O que a maioria dos leitores ignora é que Utopia funciona melhor quando lido junto com a "Responsio ad Lutherum". More escreveu a Utopia como uma sátira política disfarçada de reportagem de viagem. Sem entender o contexto da Reforma Protestante e das polêmicas religiosas que ele estava envolvido, você lê o livro como se fosse um projeto de sociedade perfeita. Não é. É uma peça retórica complexa que joga com ironia o tempo inteiro. O próprio narrador Raphael Hythloday é, em grande parte, a voz de More brincando com ideias que ele não necessariamente endossa. Umaarmadilha comum é tratar a ilha de Utopia como um modelo a ser seguido. Os estudiosos que trabalham com More há mais tempo sabem que o texto é deliberadamente ambíguo. O prefácio de Peter Giles, amigo de More, descreve a obra como um gênero híbrido entre filosofia e ficção, mas já alerta o leitor para não tomar tudo literalmente. A estrutura do próprio livro — com a primeira metade criticando a Inglaterra de Henrique VIII e a segunda descrevendo uma sociedade ideal — cria um contraste que é parte da pergunta, não da resposta.
Se o seu interesse é mais acadêmico do que literário, considere adquirir a edição bilíngue latim-português ou latim-inglês que a Editora UnB ou a Editora da Unesp publicou em parceria com projetos de pesquisa. Essas edições trazem aparato crítico com notas de rodapé que apontam as nuances do latim moreano, algo que traduções comerciais simplificam demais. Eu comprei uma dessas edições da UnB por volta de 2018, e a diferença na compreensão do texto foi imediata — passagens que em traduções comuns pareciam dogmáticas ganhavam contornos irônicos quando você via a escolha lexical exata de More no original. Outro ponto que ninguém destaca o suficiente: as obras tardias de More, especialmente "Suplicação das Almas" e o "Diálogo sobre as Heresias", são muito mais acessíveis do que se imagina e revelam um autor em transição. Elas mostram a evolução de um humanista que, pressionado pela realeza e pela Igreja, precisava justificar suas posições teológicas em linguagem cada vez mais defensiva.
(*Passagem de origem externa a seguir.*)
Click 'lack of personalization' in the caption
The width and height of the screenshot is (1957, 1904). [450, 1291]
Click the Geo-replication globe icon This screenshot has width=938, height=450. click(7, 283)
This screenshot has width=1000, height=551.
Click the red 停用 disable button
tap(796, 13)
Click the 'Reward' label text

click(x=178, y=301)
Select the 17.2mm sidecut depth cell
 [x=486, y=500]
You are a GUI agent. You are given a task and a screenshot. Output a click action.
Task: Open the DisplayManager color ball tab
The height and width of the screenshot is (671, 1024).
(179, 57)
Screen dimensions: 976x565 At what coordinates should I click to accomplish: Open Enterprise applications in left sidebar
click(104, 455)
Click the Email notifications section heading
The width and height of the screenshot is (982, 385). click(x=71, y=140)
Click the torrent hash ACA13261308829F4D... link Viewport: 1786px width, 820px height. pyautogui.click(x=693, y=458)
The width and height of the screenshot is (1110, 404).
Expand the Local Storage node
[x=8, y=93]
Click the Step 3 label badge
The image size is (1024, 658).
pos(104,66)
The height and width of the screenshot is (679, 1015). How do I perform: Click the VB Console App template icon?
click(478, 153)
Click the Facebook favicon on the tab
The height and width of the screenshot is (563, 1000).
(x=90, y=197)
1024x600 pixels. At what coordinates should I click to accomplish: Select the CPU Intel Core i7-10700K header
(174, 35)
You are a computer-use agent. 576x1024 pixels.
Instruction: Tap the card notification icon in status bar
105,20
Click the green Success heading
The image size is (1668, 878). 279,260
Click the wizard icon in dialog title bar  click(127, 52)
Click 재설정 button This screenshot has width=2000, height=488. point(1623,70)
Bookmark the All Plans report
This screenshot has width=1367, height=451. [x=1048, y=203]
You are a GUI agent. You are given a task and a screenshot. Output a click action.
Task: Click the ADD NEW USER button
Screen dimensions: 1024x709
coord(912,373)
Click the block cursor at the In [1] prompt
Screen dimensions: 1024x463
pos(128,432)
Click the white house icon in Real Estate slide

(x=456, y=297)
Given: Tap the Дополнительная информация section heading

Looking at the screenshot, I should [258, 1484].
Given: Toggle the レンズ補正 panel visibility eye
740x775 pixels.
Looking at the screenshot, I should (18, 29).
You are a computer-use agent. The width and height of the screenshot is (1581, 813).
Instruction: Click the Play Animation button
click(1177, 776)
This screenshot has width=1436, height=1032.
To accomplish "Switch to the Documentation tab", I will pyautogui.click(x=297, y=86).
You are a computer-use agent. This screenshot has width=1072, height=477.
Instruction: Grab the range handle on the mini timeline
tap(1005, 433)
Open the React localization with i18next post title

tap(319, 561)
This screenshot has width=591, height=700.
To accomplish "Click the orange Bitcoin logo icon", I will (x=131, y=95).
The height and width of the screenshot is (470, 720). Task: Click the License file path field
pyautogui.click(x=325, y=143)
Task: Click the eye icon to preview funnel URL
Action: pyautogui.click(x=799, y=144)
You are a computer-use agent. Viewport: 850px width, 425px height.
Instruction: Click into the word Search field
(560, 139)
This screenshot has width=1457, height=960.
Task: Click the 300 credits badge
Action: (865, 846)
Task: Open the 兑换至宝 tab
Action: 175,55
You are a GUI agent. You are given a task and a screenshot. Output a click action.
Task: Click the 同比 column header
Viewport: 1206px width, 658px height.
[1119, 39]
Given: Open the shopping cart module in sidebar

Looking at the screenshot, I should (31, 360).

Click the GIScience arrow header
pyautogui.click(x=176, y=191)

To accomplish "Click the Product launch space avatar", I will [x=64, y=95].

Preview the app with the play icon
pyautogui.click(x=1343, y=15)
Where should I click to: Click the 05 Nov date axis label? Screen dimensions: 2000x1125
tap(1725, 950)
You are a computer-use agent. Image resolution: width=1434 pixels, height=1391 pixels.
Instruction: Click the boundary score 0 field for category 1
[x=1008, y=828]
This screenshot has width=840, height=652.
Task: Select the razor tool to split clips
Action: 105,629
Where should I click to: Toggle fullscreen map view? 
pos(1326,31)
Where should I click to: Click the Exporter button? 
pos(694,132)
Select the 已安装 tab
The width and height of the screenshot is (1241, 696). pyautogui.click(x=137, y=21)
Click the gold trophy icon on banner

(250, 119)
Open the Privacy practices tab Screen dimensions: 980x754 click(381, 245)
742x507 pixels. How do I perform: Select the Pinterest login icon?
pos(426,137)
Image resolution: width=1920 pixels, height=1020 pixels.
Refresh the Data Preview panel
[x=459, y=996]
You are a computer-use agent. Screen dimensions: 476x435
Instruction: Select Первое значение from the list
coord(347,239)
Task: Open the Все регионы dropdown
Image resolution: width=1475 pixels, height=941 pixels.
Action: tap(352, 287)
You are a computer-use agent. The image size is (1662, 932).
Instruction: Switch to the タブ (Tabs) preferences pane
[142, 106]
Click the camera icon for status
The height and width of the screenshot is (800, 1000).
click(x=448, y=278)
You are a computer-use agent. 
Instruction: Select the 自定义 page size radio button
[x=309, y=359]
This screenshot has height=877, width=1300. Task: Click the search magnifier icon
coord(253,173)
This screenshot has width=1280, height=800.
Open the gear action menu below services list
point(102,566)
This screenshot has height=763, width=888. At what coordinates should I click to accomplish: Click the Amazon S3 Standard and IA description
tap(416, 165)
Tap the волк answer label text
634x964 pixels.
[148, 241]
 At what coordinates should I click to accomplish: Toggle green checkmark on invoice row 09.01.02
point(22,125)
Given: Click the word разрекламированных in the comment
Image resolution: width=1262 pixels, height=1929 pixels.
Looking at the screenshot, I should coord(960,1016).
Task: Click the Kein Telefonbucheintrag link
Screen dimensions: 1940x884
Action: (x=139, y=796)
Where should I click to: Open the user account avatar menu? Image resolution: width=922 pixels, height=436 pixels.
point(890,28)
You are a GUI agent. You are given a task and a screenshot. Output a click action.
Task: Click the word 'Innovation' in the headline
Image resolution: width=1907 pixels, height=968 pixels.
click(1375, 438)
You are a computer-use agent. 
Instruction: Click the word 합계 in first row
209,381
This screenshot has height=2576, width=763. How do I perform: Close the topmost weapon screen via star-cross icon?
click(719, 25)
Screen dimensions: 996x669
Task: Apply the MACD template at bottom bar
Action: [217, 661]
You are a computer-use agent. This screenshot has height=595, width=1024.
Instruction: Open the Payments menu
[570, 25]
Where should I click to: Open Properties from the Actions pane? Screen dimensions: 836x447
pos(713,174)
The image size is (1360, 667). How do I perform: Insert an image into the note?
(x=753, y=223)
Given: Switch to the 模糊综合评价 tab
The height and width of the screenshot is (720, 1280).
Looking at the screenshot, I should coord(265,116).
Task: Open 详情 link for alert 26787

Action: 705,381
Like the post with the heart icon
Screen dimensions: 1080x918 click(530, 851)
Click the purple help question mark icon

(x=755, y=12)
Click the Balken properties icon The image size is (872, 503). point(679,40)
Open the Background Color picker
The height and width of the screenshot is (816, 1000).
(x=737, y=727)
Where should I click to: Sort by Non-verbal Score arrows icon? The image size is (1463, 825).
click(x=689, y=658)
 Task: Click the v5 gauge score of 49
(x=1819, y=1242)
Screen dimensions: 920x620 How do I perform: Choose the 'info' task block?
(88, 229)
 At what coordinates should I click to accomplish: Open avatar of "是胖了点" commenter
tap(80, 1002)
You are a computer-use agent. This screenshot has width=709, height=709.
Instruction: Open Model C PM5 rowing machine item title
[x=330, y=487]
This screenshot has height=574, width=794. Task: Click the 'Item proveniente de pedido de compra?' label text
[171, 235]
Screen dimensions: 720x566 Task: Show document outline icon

A leitura em sequência — Utopia primeiro, depois os tratados religiosos — dá uma noção muito mais clara do desenvolvimento intelectual dele do que qualquer antologia separada.
Para quem quer uma opção rápida e barata, as eBooks da Amazon Kindle e da SnapCut compilam várias traduções, mas a qualidade varia muito. Recomendo baixar uma amostra e ler as três primeiras páginas antes de comprar. Às vezes a tradução cai tão mal que compensa investir numa edição impressa com notas, mesmo que seja um pouco mais cara no longo prazo. Se o foco for apenas Utopia e você quer algo definitivo, a edição da Nova Fronteira com tradução de Marcus Vinicius da Cunha Alves, acompanhada de introdução de José Guilherme Merquior, é sólida. Merquior era um dos poucos escritores brasileiros que realmente dominou a tradição política de More, então a introdução dele funciona quase como um curso intensivo sobre o pensamento utópico no século XVI.